## ACTIVITY
Pick out all lines with the word "computer" from the records that follow.

+===+

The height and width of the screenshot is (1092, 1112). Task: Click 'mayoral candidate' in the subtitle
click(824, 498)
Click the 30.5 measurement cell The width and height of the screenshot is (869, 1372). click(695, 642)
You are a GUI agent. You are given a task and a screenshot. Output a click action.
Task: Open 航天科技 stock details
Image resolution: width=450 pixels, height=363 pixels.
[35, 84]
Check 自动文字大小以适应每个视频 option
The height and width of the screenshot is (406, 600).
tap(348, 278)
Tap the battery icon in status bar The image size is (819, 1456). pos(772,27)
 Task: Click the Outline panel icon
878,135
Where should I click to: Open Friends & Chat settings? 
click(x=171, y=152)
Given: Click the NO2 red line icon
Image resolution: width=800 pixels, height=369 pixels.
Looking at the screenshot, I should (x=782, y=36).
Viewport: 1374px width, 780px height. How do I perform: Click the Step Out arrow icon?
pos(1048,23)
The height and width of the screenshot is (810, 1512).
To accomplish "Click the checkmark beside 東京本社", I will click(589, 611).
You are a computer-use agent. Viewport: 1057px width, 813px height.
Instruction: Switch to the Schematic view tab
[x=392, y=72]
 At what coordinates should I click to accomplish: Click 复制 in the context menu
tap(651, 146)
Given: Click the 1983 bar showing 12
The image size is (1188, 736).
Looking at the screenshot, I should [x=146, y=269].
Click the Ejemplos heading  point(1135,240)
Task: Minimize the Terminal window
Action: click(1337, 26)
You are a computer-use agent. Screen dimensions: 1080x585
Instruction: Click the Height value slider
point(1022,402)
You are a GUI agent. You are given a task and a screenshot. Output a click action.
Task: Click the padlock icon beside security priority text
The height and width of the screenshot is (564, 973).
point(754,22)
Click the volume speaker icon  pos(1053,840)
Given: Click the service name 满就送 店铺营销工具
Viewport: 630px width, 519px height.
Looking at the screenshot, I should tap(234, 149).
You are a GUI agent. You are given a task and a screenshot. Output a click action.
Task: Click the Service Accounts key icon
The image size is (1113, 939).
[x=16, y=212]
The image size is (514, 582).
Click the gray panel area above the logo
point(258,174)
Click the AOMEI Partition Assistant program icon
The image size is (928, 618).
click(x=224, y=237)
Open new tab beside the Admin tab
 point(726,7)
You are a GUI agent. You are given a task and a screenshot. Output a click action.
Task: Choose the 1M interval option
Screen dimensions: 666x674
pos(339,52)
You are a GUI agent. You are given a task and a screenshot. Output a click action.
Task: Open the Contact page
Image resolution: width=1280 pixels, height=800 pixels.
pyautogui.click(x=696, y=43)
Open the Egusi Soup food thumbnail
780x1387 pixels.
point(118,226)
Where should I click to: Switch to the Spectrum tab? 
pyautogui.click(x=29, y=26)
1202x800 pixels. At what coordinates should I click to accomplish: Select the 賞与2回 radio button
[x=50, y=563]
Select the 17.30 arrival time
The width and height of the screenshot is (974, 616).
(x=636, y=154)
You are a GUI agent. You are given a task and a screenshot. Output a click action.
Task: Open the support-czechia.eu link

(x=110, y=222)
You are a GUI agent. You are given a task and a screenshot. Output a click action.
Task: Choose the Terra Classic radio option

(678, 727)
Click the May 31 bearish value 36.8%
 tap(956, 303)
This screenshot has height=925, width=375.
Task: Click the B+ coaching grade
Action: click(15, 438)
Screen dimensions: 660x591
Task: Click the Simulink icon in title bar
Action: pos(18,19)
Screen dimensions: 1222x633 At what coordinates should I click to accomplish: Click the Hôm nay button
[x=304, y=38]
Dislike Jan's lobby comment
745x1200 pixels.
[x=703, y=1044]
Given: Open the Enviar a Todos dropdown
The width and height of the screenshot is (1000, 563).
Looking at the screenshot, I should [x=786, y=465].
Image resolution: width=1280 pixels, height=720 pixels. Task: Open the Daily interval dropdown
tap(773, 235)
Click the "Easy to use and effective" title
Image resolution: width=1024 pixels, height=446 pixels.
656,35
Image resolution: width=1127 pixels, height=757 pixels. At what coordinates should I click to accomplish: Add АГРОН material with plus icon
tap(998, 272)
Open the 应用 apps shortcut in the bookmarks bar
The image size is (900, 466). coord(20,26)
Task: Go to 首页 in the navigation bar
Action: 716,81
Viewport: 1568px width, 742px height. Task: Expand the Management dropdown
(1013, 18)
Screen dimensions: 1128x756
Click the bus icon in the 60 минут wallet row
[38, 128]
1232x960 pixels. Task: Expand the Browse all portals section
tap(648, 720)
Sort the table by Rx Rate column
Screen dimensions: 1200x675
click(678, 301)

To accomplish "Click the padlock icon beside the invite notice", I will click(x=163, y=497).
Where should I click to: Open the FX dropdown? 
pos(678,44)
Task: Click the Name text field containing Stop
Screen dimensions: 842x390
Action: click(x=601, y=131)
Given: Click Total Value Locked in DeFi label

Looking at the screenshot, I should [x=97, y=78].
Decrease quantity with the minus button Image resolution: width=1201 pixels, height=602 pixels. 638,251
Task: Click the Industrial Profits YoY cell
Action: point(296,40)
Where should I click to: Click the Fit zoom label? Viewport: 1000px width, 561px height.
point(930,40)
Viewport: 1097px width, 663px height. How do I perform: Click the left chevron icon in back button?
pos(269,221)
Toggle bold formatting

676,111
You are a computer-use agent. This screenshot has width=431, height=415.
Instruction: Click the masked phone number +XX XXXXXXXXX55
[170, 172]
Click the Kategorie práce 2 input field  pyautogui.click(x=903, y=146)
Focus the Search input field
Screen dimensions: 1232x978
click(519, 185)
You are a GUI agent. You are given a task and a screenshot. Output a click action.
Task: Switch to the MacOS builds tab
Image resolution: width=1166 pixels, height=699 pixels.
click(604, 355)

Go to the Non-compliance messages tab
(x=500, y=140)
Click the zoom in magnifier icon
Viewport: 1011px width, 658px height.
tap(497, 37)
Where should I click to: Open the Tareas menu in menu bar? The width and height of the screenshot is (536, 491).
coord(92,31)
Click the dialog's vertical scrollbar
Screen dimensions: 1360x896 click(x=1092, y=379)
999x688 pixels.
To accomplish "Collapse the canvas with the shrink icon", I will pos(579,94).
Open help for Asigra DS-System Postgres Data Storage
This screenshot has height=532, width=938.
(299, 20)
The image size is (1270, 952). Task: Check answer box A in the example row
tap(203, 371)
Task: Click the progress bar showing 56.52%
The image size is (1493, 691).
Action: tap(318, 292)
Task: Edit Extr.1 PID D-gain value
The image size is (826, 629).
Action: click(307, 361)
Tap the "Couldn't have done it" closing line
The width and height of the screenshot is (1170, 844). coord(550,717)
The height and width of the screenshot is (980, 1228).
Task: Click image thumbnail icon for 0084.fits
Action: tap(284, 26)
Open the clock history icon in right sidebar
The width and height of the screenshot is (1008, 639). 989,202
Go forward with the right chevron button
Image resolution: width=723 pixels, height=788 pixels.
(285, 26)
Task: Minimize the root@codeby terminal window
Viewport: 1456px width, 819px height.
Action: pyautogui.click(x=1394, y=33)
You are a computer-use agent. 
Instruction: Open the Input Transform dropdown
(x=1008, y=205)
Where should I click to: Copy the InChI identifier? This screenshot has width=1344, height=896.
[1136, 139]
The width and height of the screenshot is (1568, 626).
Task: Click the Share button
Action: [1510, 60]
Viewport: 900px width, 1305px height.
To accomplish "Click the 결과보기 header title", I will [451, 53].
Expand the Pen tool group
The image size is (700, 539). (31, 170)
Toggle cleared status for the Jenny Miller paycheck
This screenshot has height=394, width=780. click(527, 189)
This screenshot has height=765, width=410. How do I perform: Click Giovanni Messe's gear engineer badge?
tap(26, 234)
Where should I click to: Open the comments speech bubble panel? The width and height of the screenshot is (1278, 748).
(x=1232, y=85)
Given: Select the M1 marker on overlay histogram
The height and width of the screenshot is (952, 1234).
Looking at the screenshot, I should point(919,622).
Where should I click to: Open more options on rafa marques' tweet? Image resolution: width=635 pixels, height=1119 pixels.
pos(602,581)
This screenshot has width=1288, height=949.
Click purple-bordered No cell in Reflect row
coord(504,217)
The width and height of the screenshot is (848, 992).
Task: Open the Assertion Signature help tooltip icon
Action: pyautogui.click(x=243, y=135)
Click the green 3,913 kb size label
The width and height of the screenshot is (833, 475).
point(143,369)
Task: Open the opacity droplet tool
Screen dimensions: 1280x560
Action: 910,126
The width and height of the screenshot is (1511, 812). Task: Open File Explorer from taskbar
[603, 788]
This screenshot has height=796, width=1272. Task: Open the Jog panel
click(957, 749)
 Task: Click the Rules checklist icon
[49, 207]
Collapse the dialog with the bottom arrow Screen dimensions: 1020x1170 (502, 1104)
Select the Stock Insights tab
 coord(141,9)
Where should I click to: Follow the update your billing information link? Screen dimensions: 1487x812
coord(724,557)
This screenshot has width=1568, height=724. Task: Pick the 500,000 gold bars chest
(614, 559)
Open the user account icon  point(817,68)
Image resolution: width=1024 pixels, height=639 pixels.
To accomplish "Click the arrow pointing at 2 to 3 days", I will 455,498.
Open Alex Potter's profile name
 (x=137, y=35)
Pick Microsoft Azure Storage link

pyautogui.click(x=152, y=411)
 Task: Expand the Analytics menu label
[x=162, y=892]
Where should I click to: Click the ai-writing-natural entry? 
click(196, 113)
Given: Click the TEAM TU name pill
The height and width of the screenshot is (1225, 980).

+===+

## FINISHED EXERCISE
You are a computer-use agent. Viewport: 1057px width, 813px height.
You are a computer-use agent. Screen dimensions: 1080x585
You are a computer-use agent. This screenshot has width=431, height=415.
You are a computer-use agent. 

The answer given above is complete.